(vers traduits par Thierry Marignac)
En neige déverse le merisier,
Sa verdure sur les fleurs et la rosée.
Prêts aux envols, penchés,
Les freux en bande vont marcher.
Les herbes soyeuses la tête inclinant,
La résine des pins, on sent.
Oh vous, chênaies et champs,
Je suis grisé de printemps.
Réjouissent de secrètes nouvelles,
Dans mon âme elles étincellent.
Je pense à ma fiancée,
Pour elle seulement, je veux chanter.
En neige, déverse-toi merisier
Chantez, oiseaux forestiers.
Dans le champ, d’un vacillement précipité,
En écume, des fleurs je vais arracher.
Сыплет черемуха снегом,
Зелень в цвету и росе.
В поле, склоняясь к побегам,
Ходят грачи в полосе.
Никнут шелковые травы,
Пахнет смолистой сосной.
Ой вы, луга и дубравы, —
Я одурманен весной.
Радуют тайные вести,
Светятся в душу мою.
Думаю я о невесте,
Только о ней лишь пою.
Сыпь ты, черемуха, снегом,
Пойте вы, птахи, в лесу.
По полю зыбистым бегом
Пеной я цвет разнесу.
Dans un trimestre… il se sera écoulé un siècle jour pour jour depuis la mort du poète Essenine, dans des conditions étranges. Suicide ou exécution, c’est toujours un mystère. Bien sûr les hypothèses foisonnent, les théories fourmillent, les idées abondent, presque autant que sur l’assassinat de Kennedy. Dans un cas comme dans l’autre, la curiosité est passée de mode, en partie tuée par la multiplicité des supputations — lassitude du consommateur.
Ce qui devrait susciter non moins de conjectures, c’est le pressentiment constant dans toute l’œuvre du poète d’une fin prochaine, une énigme métaphysique difficile à résoudre par des moyens d’investigation anthropométriques. Et l’accablement prématuré d’un homme mort à trente ans devant les ravages du vieillissement « lorsque se flétrit, grisonne, l’or qui couronnait ma tête ». Ou bien l’ayant grillée par les deux bouts, sentait-il les limites d’un corps endommagé par de nombreux abus, d’un génie dépassé par sa démesure ? De nombreuses anecdotes illustrent sa fébrilité, ses départs précipités de ville en ville, sa crainte des menaces — certaines étaient réelles dans les balbutiements du bolchévisme policier. Essenine aimait aussi attirer les dangers sur sa tête blonde, improvisant dans des cabarets mal famés des vers caricaturant les louches consommateurs des bouges de la Guerre Civile, trafiquants, Nepmen, bandits… jusqu’à l’inévitable rixe. Le lyrisme d’ivrogne s’affutant sur le vertigineux tranchant de la cocaïne…

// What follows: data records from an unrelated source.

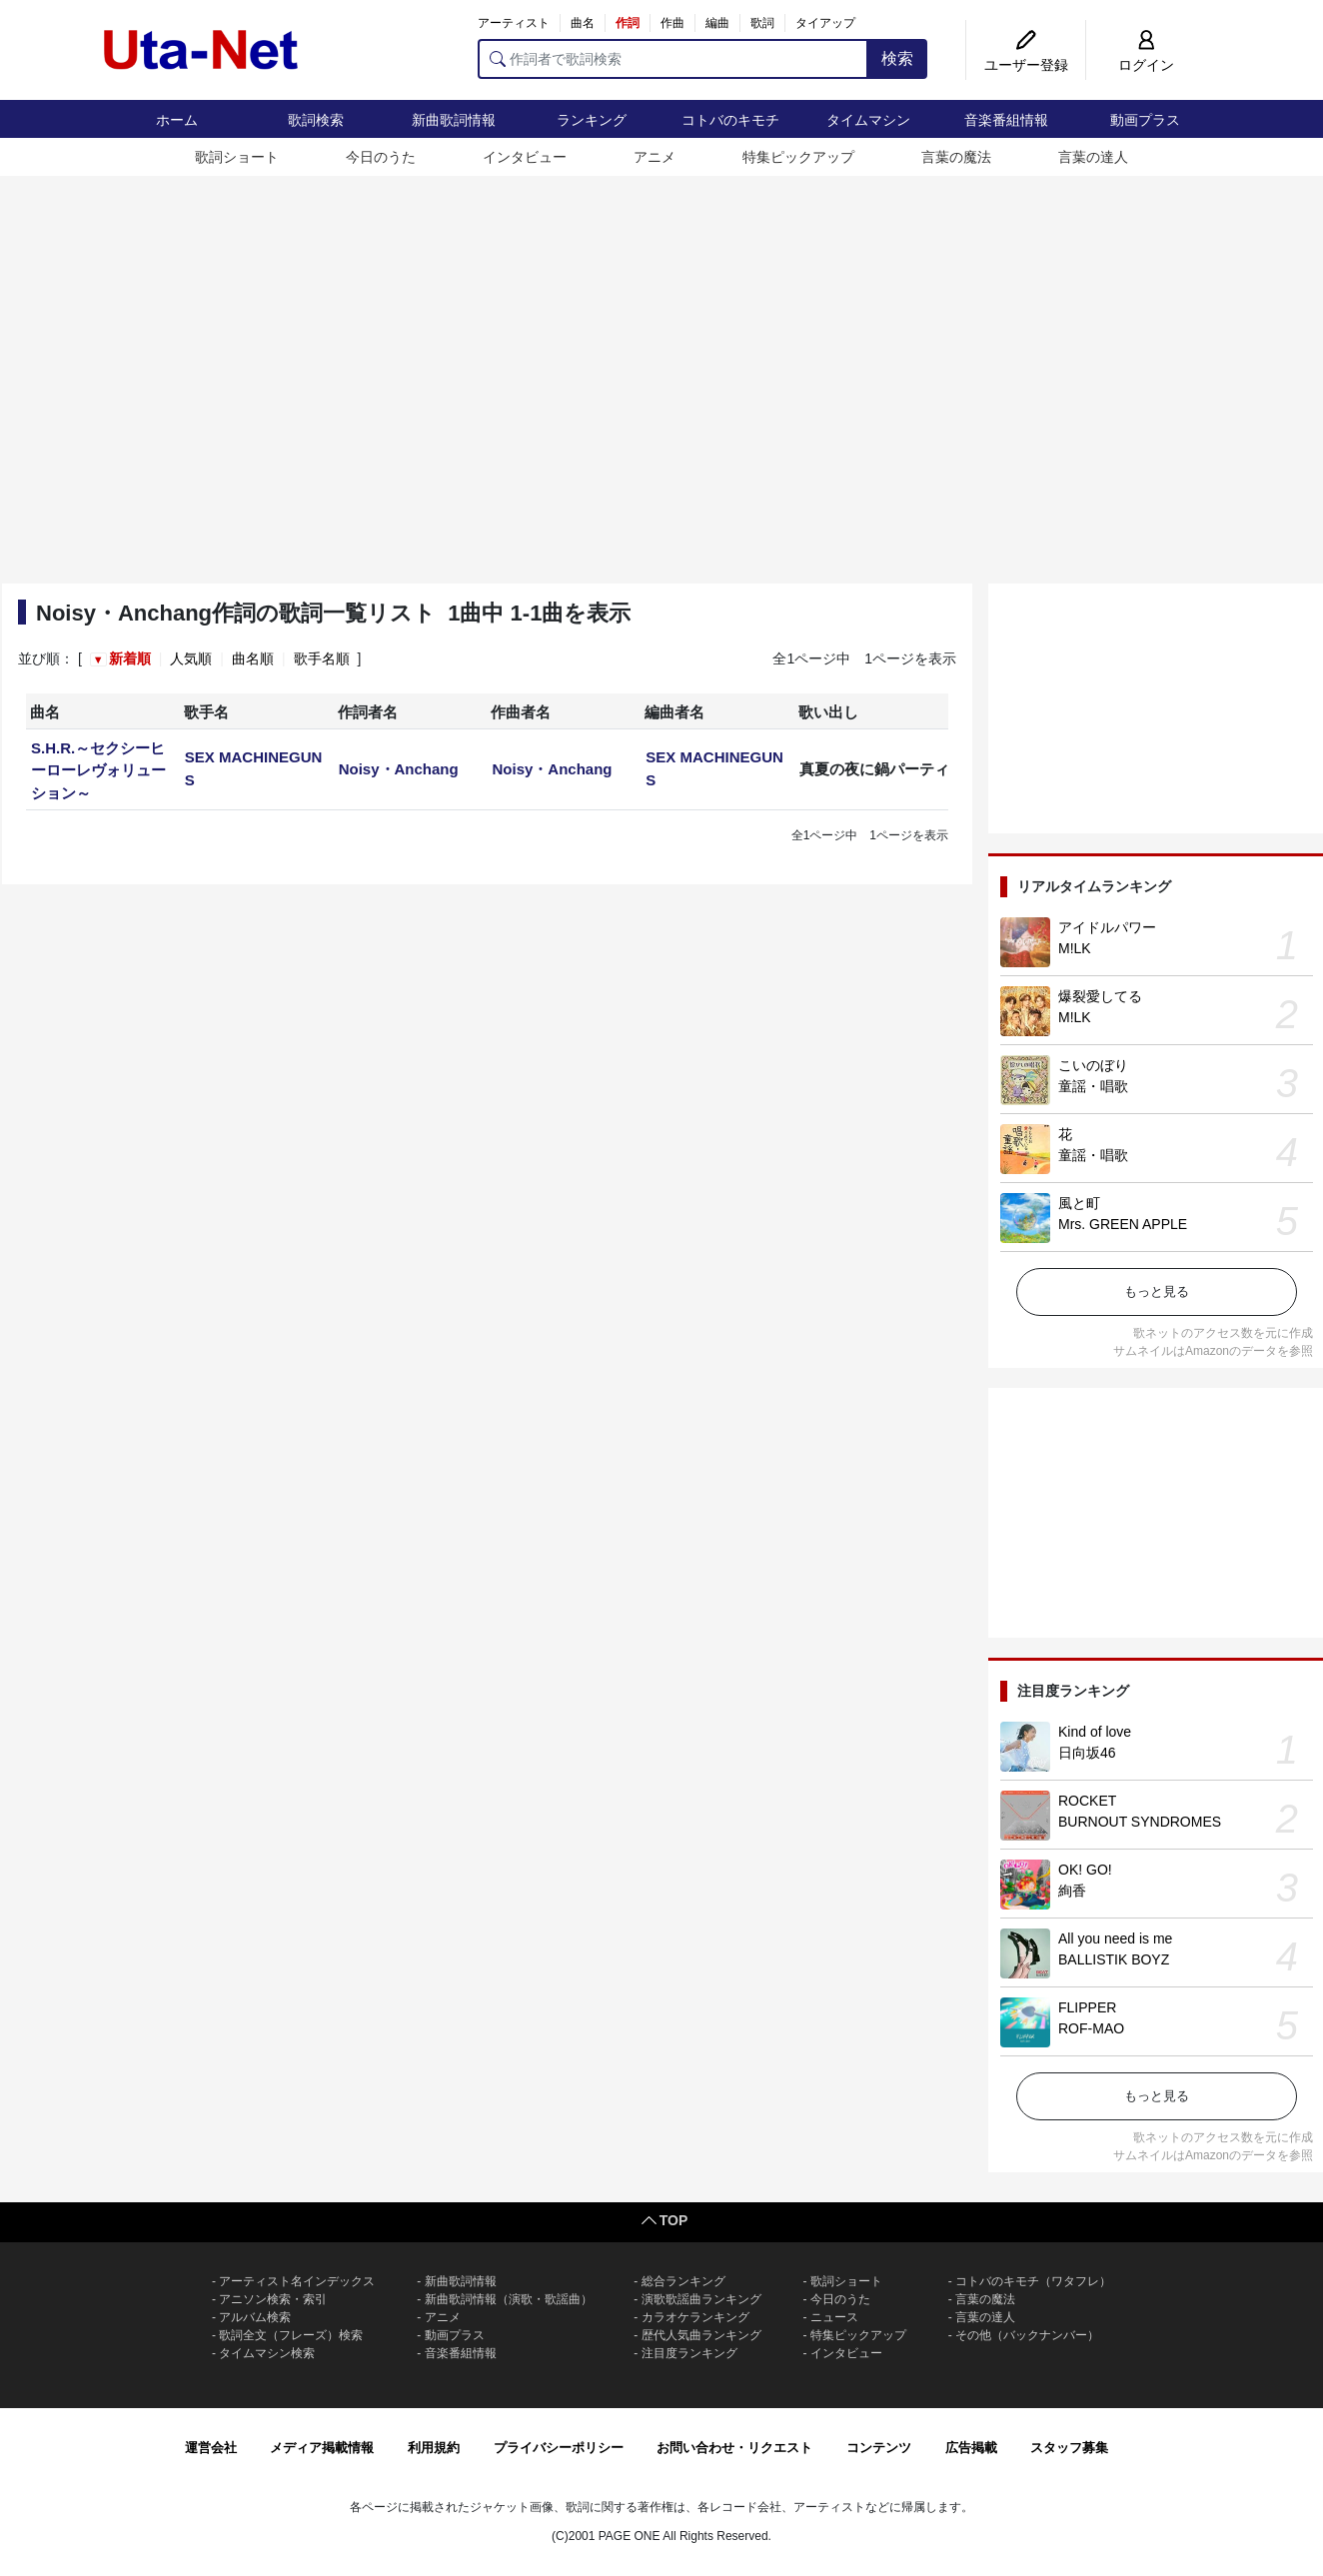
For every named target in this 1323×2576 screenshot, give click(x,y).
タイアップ (825, 23)
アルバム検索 (255, 2317)
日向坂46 (1087, 1753)
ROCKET (1087, 1801)
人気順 (191, 658)
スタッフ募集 (1069, 2447)
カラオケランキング (695, 2317)
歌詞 (762, 23)
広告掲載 (971, 2447)
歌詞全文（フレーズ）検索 (291, 2335)
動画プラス (1145, 120)
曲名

Mais dès avant les excès et leur sillage de mélancolie, la note cristalline de tristesse à laquelle je ne cesse de revenir — elle est d’une pureté rarement égalée — est constante chez Essenine, jusque dans ce poème juvénile de printemps où le ravissement adolescent est teinté de la gravité secrète de l’ivresse, corbeaux prêts à l’envol et herbes courbées, verdure qui pleut comme les neiges d’hiver. La griserie est si brutale qu’elle est à peine tolérable, présage de ces extrêmes d’abattement qui deviendront sa marque de fabrique, lorsque le temps l’aura buriné. Le poète vacille dans l’odeur de résine en plein jour comme il vacillera plus tard au fond des ruelles de Moscou dans la nuit interlope… Certes, c’est le cliché en vigueur chez les poètes maudits, le sentiment d’une mort imminente les accable tant qu’ils n’ont de cesse de la hâter. Ou bien une vie démente les grille en trente ans comme une ampoule. Ces explications de manuel scolaire ne me satisfont pas toujours. Le thème du poète comme héros de lui-même, construisant à mesure le charme maladif qui lui soumettra les foules, est courant. On le retrouve chez Limonov, Ryjii, Tchoudakov, avec une spécificité russe plus acide, plus tragique. Or ce thème complique tout, rajoutant un fardeau supplémentaire, dans cette construction entre une part non négligeable de destruction, le travail du style qui broie avant de modeler. En relisant les premiers poèmes d’Essenine, je retrace le chemin d’une mélancolie originelle jusque dans les manifestations de joie. La tristesse d’Essenine est-elle feinte, ou surjouée, certes, elle a parfois des airs de fonds de commerce si on veut l’envisager comme ça, brise-nous le cœur Sergueï, tu es le maître… Et Essenine était un professionnel dans tous les sens du terme, possédant à fond les accords déchirants qui lui vaudraient la dévotion du public jusque dans les camps pénitentiaires. Distinguer la douleur du cabotinage… Je pense qu’il ne le savait pas lui-même, exécutant d’instinct cette mélopée familière, pour laquelle il avait tant de talent. Sa mort pose un point final à la question : même si le bateleur avait ajouté quelques cabrioles grinçantes à son numéro dépressif, il était né pour perdre et la note cristalline de pure tristesse inaltérable résonne encore à nos oreilles. Essenine avait trouvé des sanglots pour un siècle.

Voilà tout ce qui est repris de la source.